'Return To Office Or Get Out', Musk Tells Tesla Employees
Elon Musk

Elon Musk the Chief Executive Officer of Tesla Inc. yesterday sent an email to ‘Everybody’ at his electric-car company, amplifying an earlier missive to executive staff about the need to be in the office.

Africa Today News, New York understands that employees at numerous companies, before now were used to working from home or hybrid policies, have revolted against ‘RTO’ policies and long commutes a few months ago.

‘Everyone at Tesla is required to spend a minimum of 40 hours in the office per week,’ Musk wrote in an email titled ‘To be super clear.’

‘Moreover, the office must be where your actual colleagues are located, not some remote pseudo office. If you don’t show up, we will assume you have resigned’ he added.

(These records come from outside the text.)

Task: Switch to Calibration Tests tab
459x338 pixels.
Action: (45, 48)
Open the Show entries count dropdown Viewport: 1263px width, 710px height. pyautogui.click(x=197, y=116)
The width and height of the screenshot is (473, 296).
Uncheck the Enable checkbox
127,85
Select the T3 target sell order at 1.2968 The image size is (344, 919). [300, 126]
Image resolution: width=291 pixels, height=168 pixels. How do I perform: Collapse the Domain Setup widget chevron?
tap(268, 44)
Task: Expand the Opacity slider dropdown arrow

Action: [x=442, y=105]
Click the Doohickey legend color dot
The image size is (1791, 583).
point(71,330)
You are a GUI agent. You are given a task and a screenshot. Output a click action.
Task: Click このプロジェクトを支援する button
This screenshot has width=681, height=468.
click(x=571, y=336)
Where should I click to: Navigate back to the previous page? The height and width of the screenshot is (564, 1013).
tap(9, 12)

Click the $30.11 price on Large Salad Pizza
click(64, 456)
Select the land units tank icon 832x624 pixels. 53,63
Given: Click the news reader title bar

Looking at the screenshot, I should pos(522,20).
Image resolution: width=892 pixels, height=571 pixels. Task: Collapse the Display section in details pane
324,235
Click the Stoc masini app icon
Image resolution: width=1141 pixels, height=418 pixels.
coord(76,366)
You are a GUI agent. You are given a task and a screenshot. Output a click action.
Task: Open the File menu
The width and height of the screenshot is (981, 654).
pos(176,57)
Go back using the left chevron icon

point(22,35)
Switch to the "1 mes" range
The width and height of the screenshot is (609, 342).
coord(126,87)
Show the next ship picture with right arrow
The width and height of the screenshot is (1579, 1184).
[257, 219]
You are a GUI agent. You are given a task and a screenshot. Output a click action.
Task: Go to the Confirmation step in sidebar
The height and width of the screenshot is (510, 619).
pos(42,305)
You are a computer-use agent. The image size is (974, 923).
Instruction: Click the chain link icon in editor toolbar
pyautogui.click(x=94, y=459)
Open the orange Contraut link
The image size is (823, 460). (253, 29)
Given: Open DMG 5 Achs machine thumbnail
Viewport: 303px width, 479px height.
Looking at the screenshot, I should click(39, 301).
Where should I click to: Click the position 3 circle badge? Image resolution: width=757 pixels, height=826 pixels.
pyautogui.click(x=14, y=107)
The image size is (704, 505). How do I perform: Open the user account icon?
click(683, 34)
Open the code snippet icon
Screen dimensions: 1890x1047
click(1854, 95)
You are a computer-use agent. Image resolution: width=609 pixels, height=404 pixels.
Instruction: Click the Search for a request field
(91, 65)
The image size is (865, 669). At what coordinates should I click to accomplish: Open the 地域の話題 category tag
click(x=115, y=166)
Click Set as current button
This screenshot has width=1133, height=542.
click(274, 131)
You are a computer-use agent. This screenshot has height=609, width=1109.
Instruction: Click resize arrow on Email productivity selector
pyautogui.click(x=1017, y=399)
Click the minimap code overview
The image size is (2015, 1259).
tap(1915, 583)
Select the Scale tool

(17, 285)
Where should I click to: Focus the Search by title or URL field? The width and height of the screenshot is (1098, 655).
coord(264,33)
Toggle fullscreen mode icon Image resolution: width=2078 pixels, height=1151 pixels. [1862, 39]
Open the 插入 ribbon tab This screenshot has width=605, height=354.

Africa Today News, New York confirmed that virtually all current Tesla employees received the email Thursday morning.

Read Also: Elon Musk Gifts Five Million Tesla Shares To Charities

‘The more senior you are, the more visible must be your presence,’ Musk wrote. ‘That is why I lived in the factory so much — so that those on the line could see me working alongside them. If I had not done that, Tesla would long ago have gone bankrupt.’

Earlier, Musk sent an email to executive staff requiring that they be in ‘a main Tesla office, not a remote branch office unrelated to the job duties, for example being responsible for Fremont factory human relations, but having your office be in another state.

In recent weeks, Musk has praised Tesla China employees for ‘burning the 3 am oil’ while saying that Americans are “trying to avoid going to work at all.’

Thousands of Tesla staff in Shanghai have been effectively locked in for months, working 12-hour shifts, six days a week. Until recently, many were sleeping on the factory floor as part of a closed-loop system meant to keep Covid out and cars rolling off the production line.

Workers brought in to bring the factory back up to speed are being shuttled between the facility and sleeping quarters — either unused factories or an old military camp — with day- and night-shift workers sharing beds in makeshift dorms.